Jernejcic says it is difficult, if not impossible, to determine how the golden algae came to Dunkard Creek.

“The golden algae may have been in the stream for a number of years. We have never investigated it, we’ve never sampled for it,” he said.

“What we have learned is that they could actually be deposited from airborne currents, they could have come from anywhere by the air, and they could have been in the stream for a long time until the conditions were just right.”

The kill eliminated the creek’s mussel population and at least 20 species of fish.

High levels of total dissolved solids called TDS contributed to the high conductivity.

In West Virginia, there is no standard regulating how much TDS can be in the stream.

People quickly asked questions about how the water grew so salient.  Delegate Barbara Evans Fleischauer is one of them.

“What the concern is the TDS level creates the conditions for golden algae.

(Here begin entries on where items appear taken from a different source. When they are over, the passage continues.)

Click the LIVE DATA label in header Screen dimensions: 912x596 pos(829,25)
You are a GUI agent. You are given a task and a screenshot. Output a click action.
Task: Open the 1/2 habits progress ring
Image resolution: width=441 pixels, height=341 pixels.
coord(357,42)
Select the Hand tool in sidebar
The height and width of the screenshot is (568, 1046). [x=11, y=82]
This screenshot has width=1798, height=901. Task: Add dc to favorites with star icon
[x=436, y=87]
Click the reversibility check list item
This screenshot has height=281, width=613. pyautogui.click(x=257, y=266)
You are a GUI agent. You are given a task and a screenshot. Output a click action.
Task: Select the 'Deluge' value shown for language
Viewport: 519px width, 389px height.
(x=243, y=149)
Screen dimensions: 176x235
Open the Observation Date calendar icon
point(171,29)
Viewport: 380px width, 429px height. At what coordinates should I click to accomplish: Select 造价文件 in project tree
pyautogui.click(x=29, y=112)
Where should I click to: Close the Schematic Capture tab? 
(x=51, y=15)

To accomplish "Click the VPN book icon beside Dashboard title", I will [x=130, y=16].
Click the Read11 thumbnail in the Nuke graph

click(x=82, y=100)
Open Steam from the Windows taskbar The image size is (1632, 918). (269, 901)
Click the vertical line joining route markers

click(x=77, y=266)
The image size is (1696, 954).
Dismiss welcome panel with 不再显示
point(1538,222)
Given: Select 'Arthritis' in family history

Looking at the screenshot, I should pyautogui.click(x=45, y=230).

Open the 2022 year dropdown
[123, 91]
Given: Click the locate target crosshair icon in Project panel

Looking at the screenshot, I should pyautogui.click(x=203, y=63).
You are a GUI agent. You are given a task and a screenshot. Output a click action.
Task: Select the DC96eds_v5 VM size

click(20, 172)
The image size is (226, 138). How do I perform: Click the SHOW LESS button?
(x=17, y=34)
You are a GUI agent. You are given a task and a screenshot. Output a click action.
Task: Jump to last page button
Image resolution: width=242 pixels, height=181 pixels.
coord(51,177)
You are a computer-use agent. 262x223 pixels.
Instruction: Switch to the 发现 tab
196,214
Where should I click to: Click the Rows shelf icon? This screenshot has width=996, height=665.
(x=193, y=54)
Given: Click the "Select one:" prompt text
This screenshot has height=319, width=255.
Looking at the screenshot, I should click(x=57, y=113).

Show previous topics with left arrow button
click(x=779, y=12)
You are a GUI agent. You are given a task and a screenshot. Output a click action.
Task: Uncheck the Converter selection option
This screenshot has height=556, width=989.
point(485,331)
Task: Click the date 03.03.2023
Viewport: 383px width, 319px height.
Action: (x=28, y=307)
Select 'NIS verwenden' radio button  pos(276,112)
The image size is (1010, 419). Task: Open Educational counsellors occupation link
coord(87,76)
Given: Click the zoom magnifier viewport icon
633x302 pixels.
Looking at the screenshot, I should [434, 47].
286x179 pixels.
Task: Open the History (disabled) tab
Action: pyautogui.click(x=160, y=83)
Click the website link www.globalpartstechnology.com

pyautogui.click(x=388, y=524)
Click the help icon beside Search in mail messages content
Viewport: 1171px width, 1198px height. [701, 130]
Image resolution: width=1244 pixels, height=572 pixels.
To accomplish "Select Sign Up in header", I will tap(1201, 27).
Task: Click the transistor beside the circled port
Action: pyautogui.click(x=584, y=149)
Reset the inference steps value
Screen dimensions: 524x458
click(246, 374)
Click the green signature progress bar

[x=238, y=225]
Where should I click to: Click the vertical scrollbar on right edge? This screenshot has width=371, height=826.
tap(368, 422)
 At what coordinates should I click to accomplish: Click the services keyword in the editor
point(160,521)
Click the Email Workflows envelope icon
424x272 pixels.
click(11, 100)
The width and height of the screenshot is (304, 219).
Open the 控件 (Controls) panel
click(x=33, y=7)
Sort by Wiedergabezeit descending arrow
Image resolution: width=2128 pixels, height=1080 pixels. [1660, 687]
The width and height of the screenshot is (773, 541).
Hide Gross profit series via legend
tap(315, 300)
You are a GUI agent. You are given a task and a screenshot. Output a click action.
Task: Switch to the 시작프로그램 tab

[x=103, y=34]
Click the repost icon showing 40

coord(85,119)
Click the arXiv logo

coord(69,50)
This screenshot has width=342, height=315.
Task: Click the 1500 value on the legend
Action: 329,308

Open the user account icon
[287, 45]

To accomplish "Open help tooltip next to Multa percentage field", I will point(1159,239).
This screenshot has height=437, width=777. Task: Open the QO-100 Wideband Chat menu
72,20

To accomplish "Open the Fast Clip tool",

We’ve never had golden algae in the state of West Virginia,” she said.

“In fact, it’s never been in any of the Mid-Atlantic States until this particular stream. You have to say why Dunkard Creek? Why not any other place?”

During the 2009 session, Fleischauer introduced a bill that would set standards.

It failed, but in 2010, Fleischauer says she will resume the charge.

“We are going to have a much more emphatic drive to get it through the House and through the Senate,” she said.

“We hope to have different groups, both in industry, because we know we need to have some consensus on the bill to get it to pass.”

Fleischauer’s bill will establish water quality standards for total dissolved solids at 500 milligrams per liter. This is the standard in nearby Pennsylvania.

The bill would also ensure all discharges within any West Virginia stream would comply with the TDS standard.

Information would also be collected regarding all water withdrawals from streams.

“We think that it’s reasonable to adopt a standard of 500 and also to regulate the amount of water that is taken out of our streams and rivers and the amount of fluid that is put back into it,” Fleischauer said.

Dunkard Creek Watershed Association President Betty Wiley agrees.

“What we need to do is number 1, get legislation to solve this problem,” she said.

“You have to clean up the water. In order to have clean water, you have to have a law, and enforce the law.”